Recent new-car sales data also show some rather uplifting trends. The New York Times reported that 2012 U.S. sales were up about 13% over 2011, with a total of about 14.5 million vehicles moving out of showrooms, and the good news seemed to be continuing into the new year. In figures before we went to press with this issue, The Wall Street Journal said that total light vehicle sales were up 14.2% in January 2013 compared with January 2012. The top category was midsize cars, which slightly led the crossover utility vehicle (CUV) segment in popularity, 255,772 units to 225,163. In fact, CUVs showed the largest year-over-year January percentage gains at 20.2%, with small cars next at an 18.1% increase.

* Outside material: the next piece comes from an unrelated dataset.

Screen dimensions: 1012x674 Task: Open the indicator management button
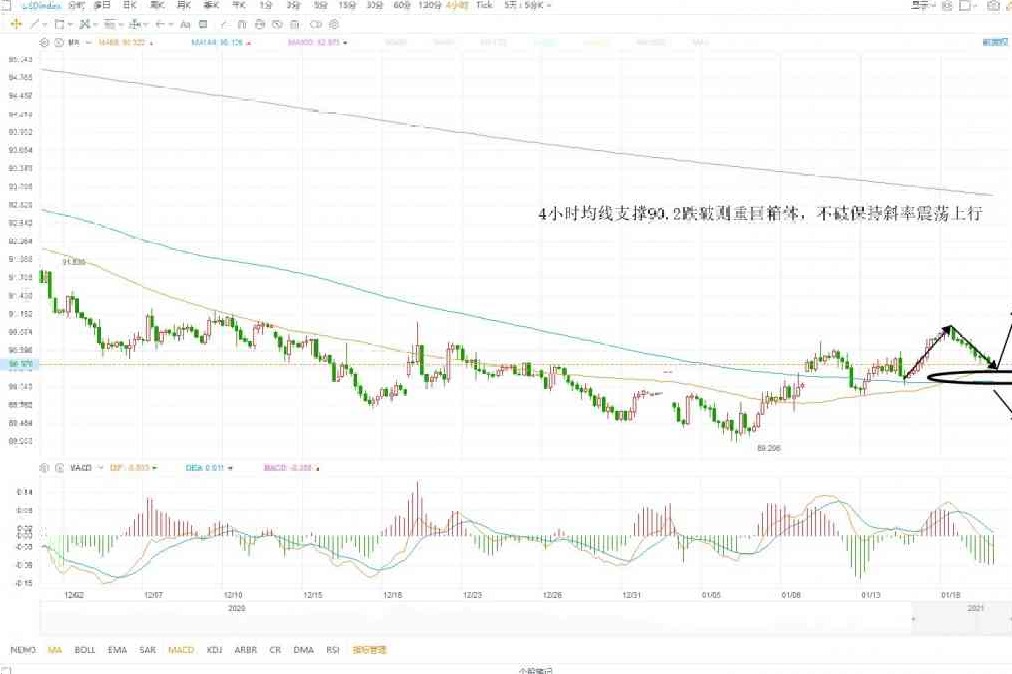369,650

The only category losers, it appeared, were large cars, large SUVs and minivans. Large cars—whose sales have been declining for some time—suffered the greatest January damage at -9.3% (only 239 units for the month), while large SUV sales were off by -7.5% at 3,667 units. The minivan slippage was a mere -1.7%, but it may lend credence to the idea that the vastly more popular CUV segment is overtaking the category.

The Ford F-Series remained the number-one selling vehicle in January 2013 with 46,841 units sold, a 21.7% increase over the previous January. Ford’s lead was followed by the Chevrolet Silverado with 35,445 units sold, up 21% year over year.

The first car on the top-20 list was the Toyota Camry (31,897 units, a 12.7% increase), followed by the Honda Accord, which was up a whopping 75.2% over the previous January with 23,924 units sold. The only other vehicles to score similar percentage gains were the Ford Fusion in the number-six spot with 22,399 sales (up 64.5% over last January) and the Ford Explorer with a sales increase of 52.6% at 15,207 units.

General Motors held the greatest market share overall for January with 18.7%, slightly up from the previous year, with Ford claiming the number-two spot with 15.9%, Toyota in the third slot at 15.1% and Chrysler holding fourth with 11.3%.